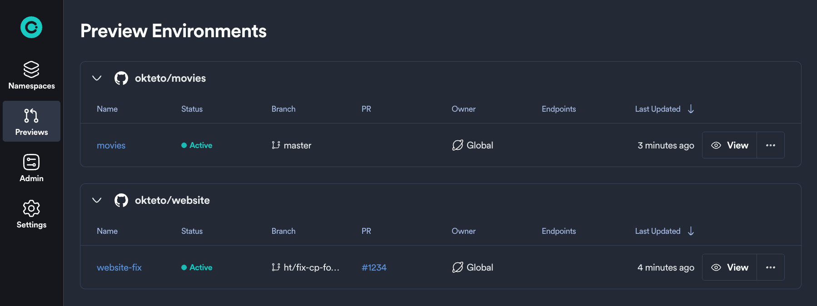Collapse the okteto/movies section
Screen dimensions: 817x306
point(96,78)
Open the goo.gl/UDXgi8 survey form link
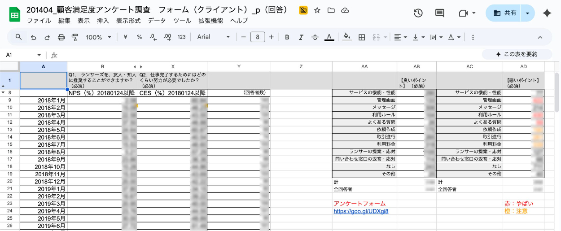The width and height of the screenshot is (561, 231). [x=361, y=211]
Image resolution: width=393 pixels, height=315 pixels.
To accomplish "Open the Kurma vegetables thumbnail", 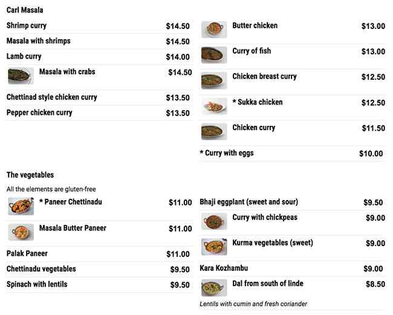I will pos(214,247).
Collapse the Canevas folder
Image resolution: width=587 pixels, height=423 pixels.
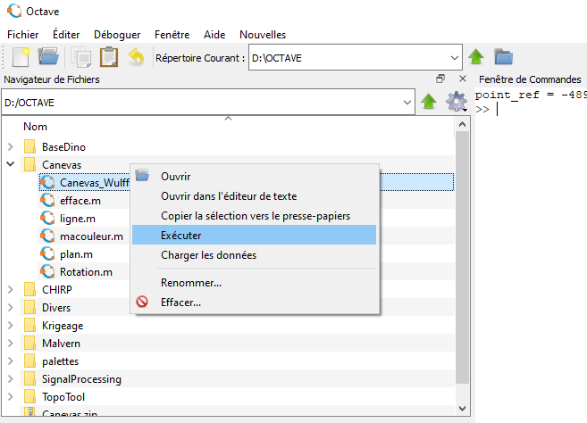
___
# What you are asked to do:
Using the listing, collect all lines in which the string "resolution" is found.

# Task result:
Image resolution: width=393 pixels, height=315 pixels.
Image resolution: width=587 pixels, height=423 pixels.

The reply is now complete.